In our culture, we’re often taught that limits are bad, but what if they aren’t?
What if you treat your limitation as a very good reason to set limits?
To do so requires investing your time and attention into making meaning of the experience that has shaped you. To befriend whatever circumstances led to creating that limit in the first place, you have to revisit and process it.
The event may be painful, the circumstances scary, and this can’t be ignored. Eventually, the danger is past, and you have room to process the situation and create your meaning from whatever you experienced.
As I mentioned in the section on journaling, the significant shift isn’t complete during the climax. During intense events, you are acting and reacting to what’s around you. The resolution and new understanding of self happens afterwards in quieter moments.
After Lena lost her hands, she had an important conversation with her best friend, who witnessed her exactly where she was and comforted her as best she could.
After developing vertigo and quitting the rowing team, I spent hours with my journal and with my mom, unpacking what had happened and making my own meaning from it.
Processing what had happened and how you feel about it is an investment. Many people won’t take the time and energy to pause long enough to make their own meaning. Instead, they’ll spend the rest of their lives saying, “I’m fine,” even when they’re not.
For them, there is no threshold. There is no before and afterwards. There is only trauma—and a deep well of unprocessed pain.
You may read that and think, How sad for them.
When I see people with unprocessed trauma out in the world, I think, How sad for us all.
Because from those hours and hours of personal processing in my journal came powerful meaning, unique to me, rooted in my own experience.
With that meaning came the raw material from which I created the Ever Afters. In this section, I’ve just named two parts of the series which were birthed from me waking up wordless in a puddle. From the same experience, I could literally list thousands of more examples that ended up in the Ever Afters. And that’s just one person and four of her books.

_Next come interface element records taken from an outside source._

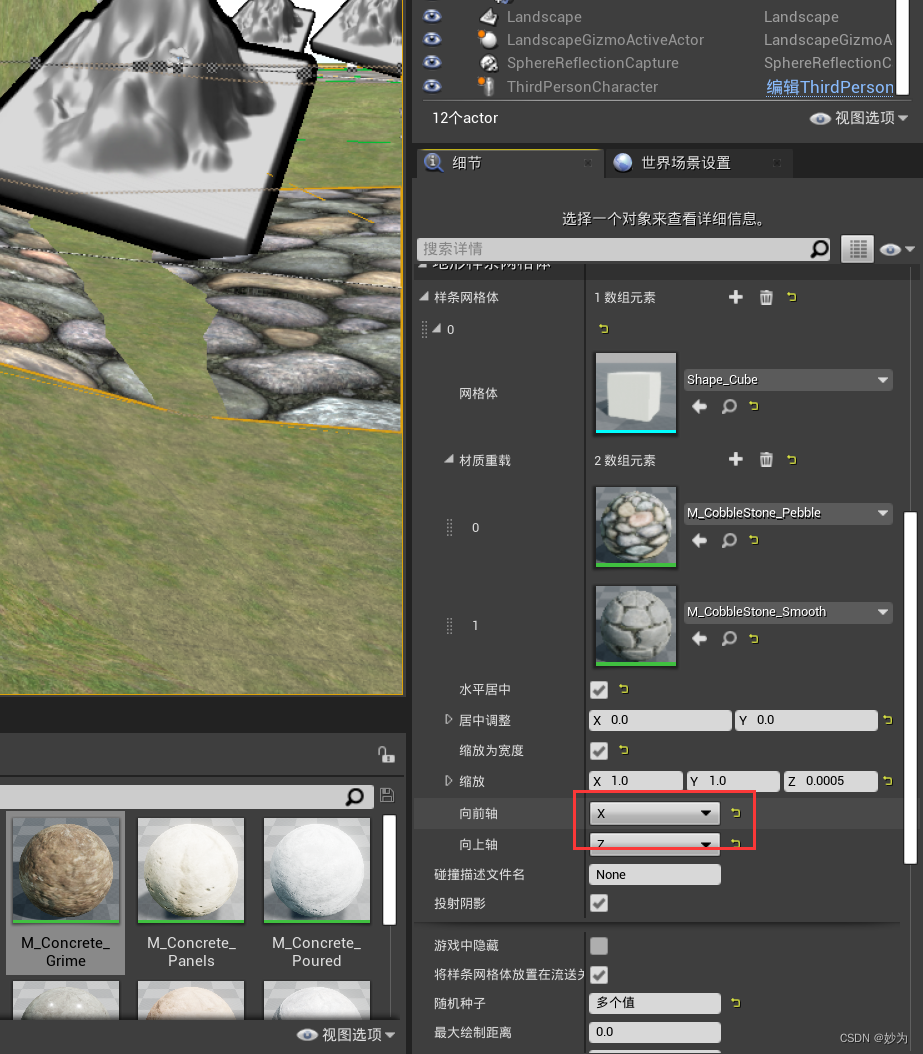
Task: Disable the 投射阴影 checkbox
Action: (x=598, y=903)
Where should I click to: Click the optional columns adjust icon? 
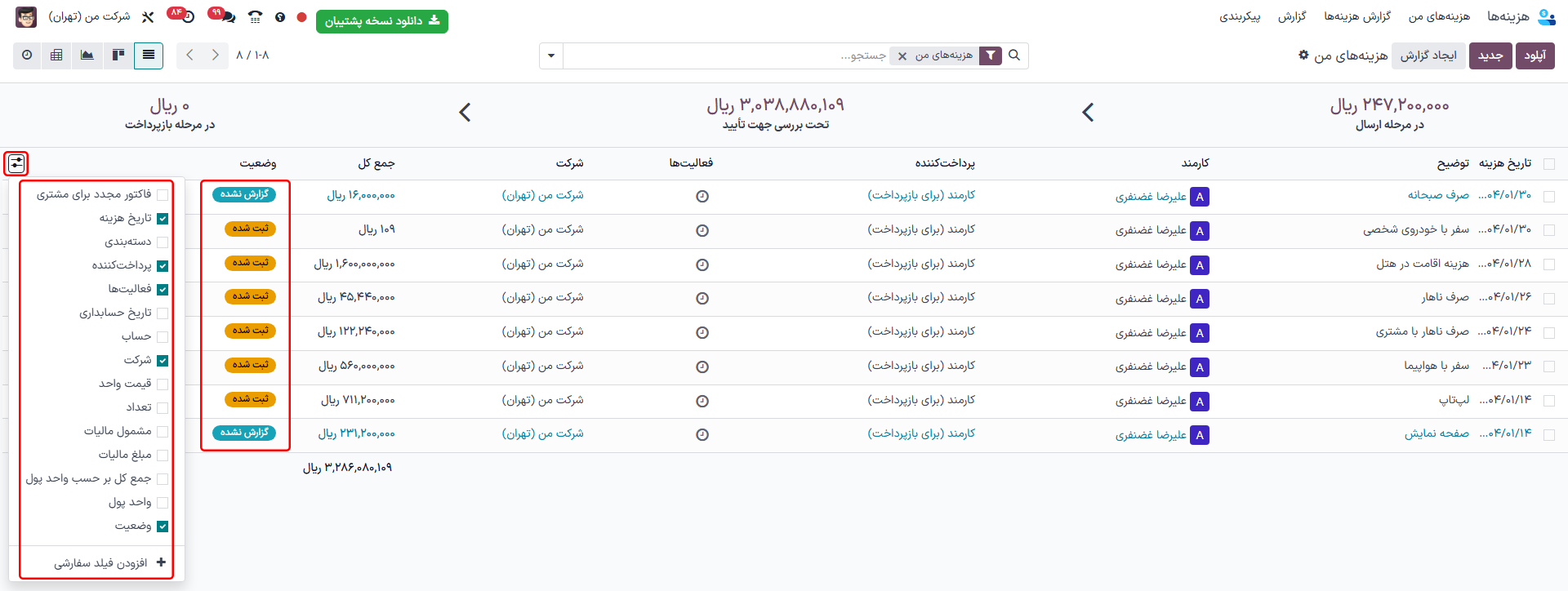16,163
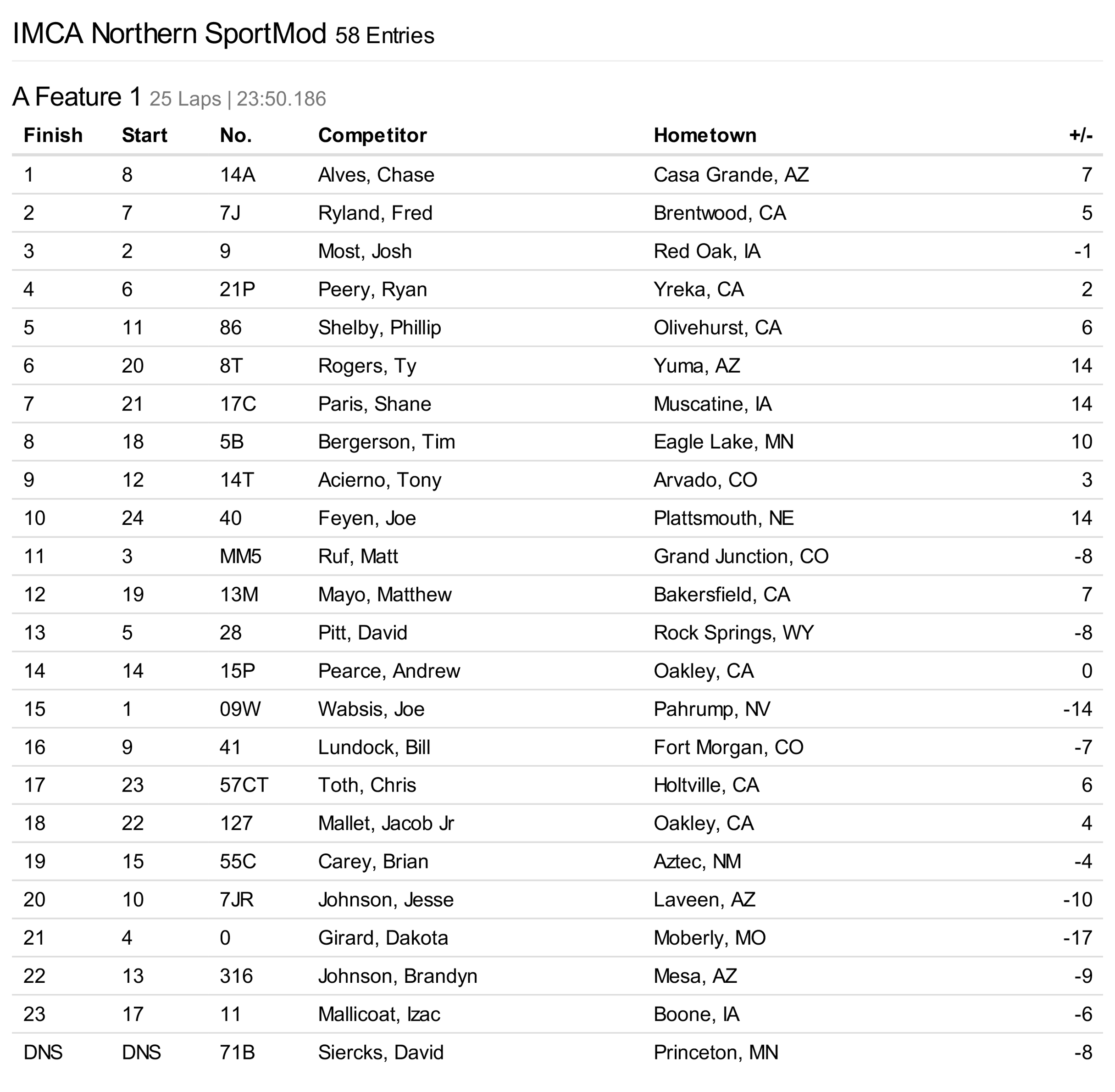
Task: Click hometown Plattsmouth, NE
Action: [723, 518]
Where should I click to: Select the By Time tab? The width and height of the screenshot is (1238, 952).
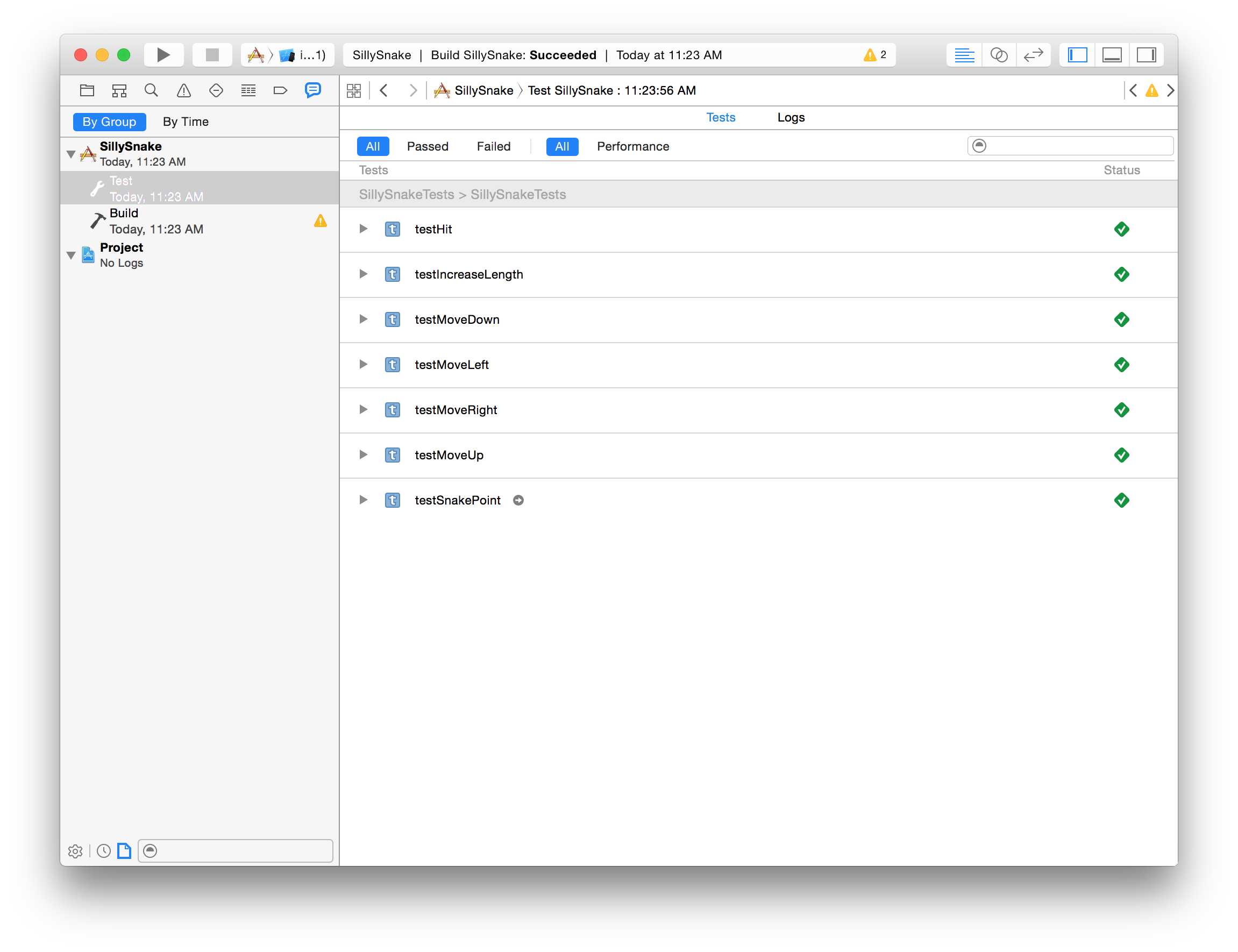click(186, 122)
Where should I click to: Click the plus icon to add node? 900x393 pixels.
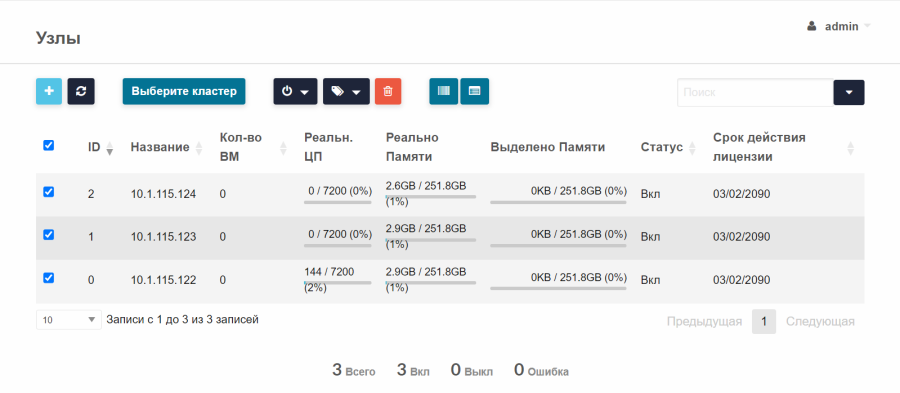[x=49, y=91]
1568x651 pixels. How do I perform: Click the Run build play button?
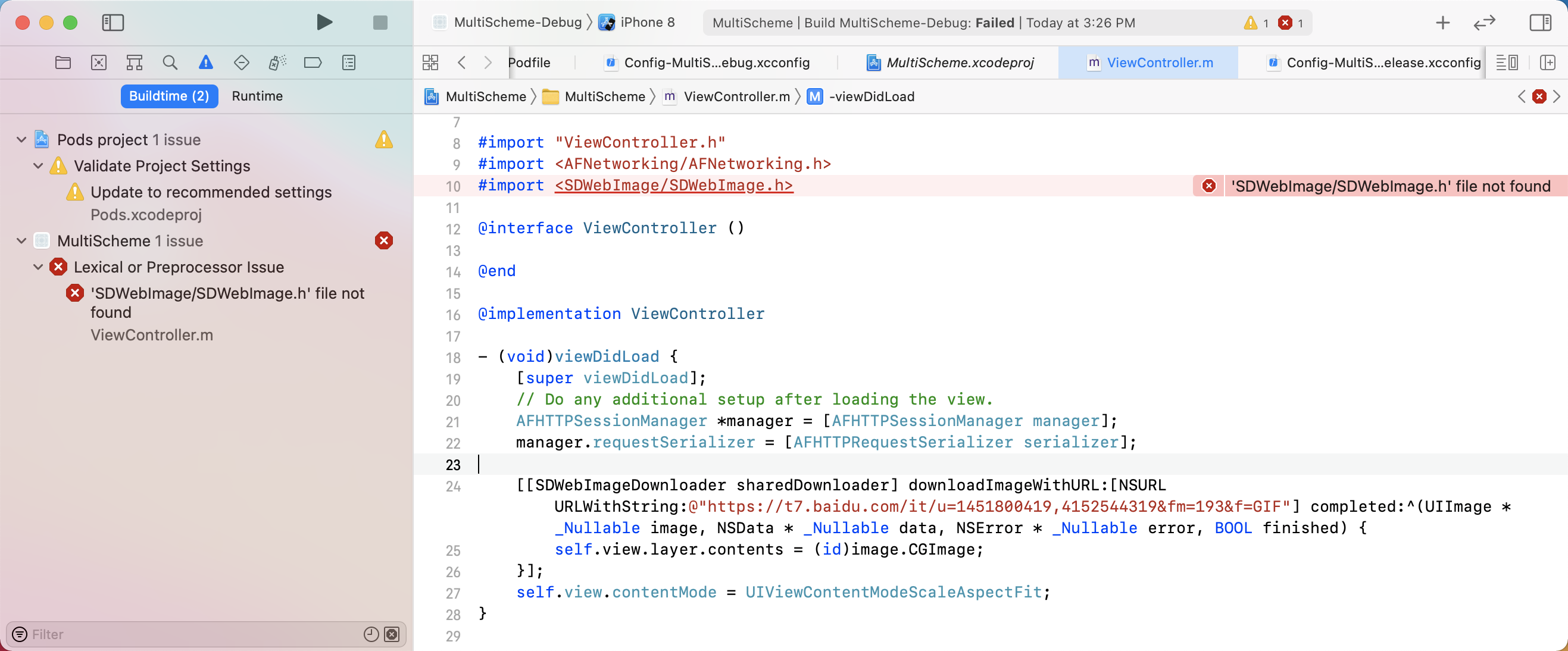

Imagine if everyone turned their pain into such meaning.
What a world that could be.
We don’t have to wait for something to happen to make changes.
Lena needed a big wake-up call—losing her hands—for her to take back her authority. That appeals when writing or reading a story.
Big wake up calls are much less fun in real life, and I know this from my experience of waking up wordless in a puddle.
Using these two examples may have given you the impression that something terrible must happen before a healthy change can occur. However, this isn’t always so.
You may need an intense experience as a catalyst, but in my experience, something intense has already happened somewhere in your life. For example, the overall catalyst for the “In Sickness and In Health” story—me waking up wordless in a puddle—happened during the spring semester of my sophomore year of college. It impacted both stories, including the last section which occurred twelve years later, in 2018.
That year, there was no dramatic catalyst. Instead, in my usual beginning of the year planning, I took inventory of my life and decided my health required my attention.
Sometimes, in the midst of a murky middle, you simply decide that you are done with how things have been.
That decision can be a mini catalyst, and it can change the trajectory of your experience.